Ho davanti due opere della giovane artista, Hottest Blood, 2024 e Picnic Lunch, sempre del 2024, esposti nella sua personale Luminescence, ospitata fino al 14 settembre alla galleria Renata Fabbri di Milano. Due opere impegnative per la complessità compositiva, ma non solo, anche per la eterogenea tecnica esecutiva che vede l’artista sperimentare un tipo di pittura sfumata e piena di velature. Simili per formato e tecnica, queste due opere possono essere considerate come speculari, dove la lotta tra una donna e un essere informe fa da riflesso ad un altro tipo di lotta, quella amorosa sempre tra una donna e un’altrettanto ambigua figura sia maschile che animale. Opacità e riverberi, forme frammentate e a incastro, svelano nascondendo, raccontano sottraendo dettagli.
Queste figure astratte – ma intendere etimologicamente come ast-trarre, trarre fuori – sembrano sublimare da una realtà che si perde nella notte dei tempi, dove realtà e narrazione, sembrano inabissarsi in un ideale mare primigenio che svela quanto l’artista attinga tanto da leggende orientali e mediterranee quanto da immagini archetipiche.

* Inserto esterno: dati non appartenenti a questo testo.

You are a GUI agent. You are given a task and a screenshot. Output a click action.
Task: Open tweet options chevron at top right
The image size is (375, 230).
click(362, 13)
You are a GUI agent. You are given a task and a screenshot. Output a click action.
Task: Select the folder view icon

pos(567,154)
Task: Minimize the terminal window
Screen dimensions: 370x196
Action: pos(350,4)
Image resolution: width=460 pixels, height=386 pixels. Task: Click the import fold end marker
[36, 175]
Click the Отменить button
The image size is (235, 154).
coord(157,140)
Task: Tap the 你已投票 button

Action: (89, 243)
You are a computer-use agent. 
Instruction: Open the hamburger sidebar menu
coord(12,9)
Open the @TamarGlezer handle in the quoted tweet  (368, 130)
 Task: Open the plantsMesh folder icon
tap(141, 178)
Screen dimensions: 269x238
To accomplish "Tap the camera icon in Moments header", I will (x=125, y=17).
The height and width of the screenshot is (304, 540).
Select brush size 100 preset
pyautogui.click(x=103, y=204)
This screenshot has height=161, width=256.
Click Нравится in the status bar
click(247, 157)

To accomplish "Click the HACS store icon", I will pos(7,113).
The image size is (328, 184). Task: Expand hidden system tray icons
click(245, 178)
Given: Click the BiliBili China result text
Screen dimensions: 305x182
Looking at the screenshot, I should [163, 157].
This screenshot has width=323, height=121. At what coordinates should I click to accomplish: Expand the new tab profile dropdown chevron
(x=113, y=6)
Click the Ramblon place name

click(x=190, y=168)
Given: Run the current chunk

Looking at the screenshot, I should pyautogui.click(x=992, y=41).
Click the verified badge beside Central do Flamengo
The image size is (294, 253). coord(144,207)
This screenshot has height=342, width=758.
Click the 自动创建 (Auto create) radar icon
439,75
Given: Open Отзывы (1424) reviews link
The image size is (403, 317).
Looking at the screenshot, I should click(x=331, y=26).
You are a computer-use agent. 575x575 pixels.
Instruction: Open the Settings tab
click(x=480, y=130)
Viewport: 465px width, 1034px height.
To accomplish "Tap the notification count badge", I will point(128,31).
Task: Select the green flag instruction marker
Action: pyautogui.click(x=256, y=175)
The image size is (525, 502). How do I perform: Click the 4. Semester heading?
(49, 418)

E sono proprio queste due opere che mi ricordano la “Caduta degli angeli ribelli” al Palazzo Patriarcale di Udine, dipinto dal Tiepolo attorno al 1728. Ma potrei citare anche le armoniose complessità dei moduli compositivi degli Affreschi della residenza di Wurzburg, più tardi (1746-47). Omologhi per l’ intensità luminosa degli accostamenti cromatici e per un gusto latamente scenografico.
La prorompente vitalità nello slancio delle composizioni, nelle opere di Bonafini si trovano anche piccole sculture. Anche in questo caso l’artista ne espone due, quasi che un concetto affascinate debba essere ribadito – riflesso – due volte per moltiplicare in modo esponenziale ala sua forza.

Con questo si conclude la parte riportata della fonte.